Andrew Mason said:
I am not sure but here is my take on it: The pressure inside the bubble is a function of the surface tension of the bubble and the temperature. If temperature is constant, the higher the surface tension, the higher the pressure within the bubble. So if the two bubbles combine to form one bubble, the surface area of the combined bubble is smaller, meaning the membrane is thicker so the soap molecules are not stretched as much as before. Therefore, the surface tension is less than before and the pressure is less, so the volume increases.
AM
Andrew, I think that the pressure inside a soap bubble can be written as a function of the Surface Tension and the radius of the bubble.
A soap bubble has some definite (but very small) thickness and therefore has two layers, one towards the outside air and one towards the enclosed air, and between these layers is the soap solution.
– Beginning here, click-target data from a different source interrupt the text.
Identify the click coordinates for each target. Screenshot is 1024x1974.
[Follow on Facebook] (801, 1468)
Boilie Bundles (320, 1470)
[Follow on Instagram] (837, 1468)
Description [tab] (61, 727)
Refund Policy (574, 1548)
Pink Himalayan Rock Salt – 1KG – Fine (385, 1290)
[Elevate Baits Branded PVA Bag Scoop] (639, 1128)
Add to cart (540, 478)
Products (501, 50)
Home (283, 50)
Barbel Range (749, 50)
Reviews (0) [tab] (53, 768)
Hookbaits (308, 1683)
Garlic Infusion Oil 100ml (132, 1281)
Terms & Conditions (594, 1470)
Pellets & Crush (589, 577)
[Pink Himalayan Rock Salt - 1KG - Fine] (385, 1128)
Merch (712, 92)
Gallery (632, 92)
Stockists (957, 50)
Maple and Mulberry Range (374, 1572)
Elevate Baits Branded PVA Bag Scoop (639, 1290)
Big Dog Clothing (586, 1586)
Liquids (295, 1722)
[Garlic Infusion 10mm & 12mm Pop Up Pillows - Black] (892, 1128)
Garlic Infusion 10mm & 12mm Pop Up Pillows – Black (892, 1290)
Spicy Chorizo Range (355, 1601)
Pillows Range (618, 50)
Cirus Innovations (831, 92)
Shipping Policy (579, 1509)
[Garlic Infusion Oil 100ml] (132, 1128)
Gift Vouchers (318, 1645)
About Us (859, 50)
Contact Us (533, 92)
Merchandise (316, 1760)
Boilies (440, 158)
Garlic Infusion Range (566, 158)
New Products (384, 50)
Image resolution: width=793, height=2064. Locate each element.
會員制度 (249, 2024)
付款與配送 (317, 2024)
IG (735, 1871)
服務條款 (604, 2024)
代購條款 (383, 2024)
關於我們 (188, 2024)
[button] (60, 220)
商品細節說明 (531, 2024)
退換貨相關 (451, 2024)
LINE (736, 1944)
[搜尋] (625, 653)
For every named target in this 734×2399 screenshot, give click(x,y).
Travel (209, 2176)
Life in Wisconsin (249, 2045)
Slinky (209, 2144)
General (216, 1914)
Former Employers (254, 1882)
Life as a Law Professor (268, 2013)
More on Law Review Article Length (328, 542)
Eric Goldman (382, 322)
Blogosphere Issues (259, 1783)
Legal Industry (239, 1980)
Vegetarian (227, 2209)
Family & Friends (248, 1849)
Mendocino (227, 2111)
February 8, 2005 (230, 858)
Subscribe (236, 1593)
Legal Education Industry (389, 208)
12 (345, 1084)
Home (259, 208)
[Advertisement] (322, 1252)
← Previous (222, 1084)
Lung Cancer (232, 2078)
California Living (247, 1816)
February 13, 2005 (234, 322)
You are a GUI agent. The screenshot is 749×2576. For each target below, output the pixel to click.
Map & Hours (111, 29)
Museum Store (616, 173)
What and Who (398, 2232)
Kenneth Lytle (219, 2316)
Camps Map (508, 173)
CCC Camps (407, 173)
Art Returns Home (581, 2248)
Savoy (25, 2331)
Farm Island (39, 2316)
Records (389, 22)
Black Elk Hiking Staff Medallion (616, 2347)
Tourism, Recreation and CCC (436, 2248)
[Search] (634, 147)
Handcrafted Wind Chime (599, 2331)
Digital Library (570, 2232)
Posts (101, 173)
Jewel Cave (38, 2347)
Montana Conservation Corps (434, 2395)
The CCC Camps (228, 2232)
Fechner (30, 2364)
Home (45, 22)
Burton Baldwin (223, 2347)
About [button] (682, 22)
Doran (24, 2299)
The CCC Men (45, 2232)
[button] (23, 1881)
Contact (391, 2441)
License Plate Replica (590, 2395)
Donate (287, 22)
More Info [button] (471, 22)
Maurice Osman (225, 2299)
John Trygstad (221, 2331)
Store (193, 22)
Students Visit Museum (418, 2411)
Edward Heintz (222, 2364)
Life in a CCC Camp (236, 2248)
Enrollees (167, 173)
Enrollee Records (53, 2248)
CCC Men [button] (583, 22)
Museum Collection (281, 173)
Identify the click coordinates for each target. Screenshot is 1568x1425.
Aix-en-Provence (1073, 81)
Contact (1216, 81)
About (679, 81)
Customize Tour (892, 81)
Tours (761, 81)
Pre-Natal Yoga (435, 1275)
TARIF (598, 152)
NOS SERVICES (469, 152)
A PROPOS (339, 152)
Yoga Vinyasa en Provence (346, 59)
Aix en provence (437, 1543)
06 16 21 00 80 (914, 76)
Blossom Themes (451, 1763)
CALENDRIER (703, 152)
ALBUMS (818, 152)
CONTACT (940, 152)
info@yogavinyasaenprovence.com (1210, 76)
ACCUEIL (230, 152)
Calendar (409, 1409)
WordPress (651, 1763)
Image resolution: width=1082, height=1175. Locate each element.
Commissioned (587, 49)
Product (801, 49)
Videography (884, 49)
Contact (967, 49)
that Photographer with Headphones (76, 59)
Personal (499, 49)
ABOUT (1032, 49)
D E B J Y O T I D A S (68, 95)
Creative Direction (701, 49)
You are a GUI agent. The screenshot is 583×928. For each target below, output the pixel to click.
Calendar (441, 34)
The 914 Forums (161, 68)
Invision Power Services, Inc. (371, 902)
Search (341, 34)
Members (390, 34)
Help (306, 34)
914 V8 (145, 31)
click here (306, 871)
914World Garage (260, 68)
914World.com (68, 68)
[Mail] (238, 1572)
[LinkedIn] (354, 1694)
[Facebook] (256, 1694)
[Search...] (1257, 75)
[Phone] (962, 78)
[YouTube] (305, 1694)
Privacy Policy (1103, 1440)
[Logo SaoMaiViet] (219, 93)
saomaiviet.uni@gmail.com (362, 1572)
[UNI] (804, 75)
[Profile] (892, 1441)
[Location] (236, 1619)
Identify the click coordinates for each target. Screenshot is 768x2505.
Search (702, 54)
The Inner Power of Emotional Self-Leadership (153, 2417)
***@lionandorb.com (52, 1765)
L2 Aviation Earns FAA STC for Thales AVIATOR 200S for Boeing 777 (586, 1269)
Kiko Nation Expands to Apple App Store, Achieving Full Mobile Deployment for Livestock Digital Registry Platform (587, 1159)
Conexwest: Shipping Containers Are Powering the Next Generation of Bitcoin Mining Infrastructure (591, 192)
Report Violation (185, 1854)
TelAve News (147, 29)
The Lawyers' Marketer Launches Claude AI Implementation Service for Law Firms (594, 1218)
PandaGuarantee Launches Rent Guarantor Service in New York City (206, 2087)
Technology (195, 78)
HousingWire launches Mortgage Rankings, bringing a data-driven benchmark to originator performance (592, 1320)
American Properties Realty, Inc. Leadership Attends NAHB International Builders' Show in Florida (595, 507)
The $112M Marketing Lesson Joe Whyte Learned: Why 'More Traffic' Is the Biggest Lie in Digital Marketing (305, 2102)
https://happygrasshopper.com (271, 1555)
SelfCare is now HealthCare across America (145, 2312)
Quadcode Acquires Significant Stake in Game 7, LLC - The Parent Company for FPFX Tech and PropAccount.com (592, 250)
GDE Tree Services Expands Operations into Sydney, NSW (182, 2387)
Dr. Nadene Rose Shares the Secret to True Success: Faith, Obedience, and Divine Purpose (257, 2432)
So if the pressure of the air outside is P_{atm} and the pressure in the soap solution between these layers is P_1 and the pressure of the enclosed air is P_2
P_1 - P_{atm} = \frac{2S}{R}
where R is the radius of the soap bubble and S is the surface tension of the solution. I'm assuming the thickness of the soap bubble is negligible to the radius. So, again,
P_2- P_1 = \frac{2S}{R}
Adding,
P_2 - P_{atm} = \frac{4S}{R}.
And the pressure inside is greater than the pressure outside by an amount
\frac{4S}{R}
Also, for the OP's question, my assumption would be the mass of the air inside the two smaller soap bubbles will be conserved, and so the volume of the new, larger bubble will be the sum of the volumes of the two smaller bubbles. Since the radii of the smaller bubbles are known, the radius of the larger one can be found, and from this the pressure inside the new bubble can also be found.
What do you reckon?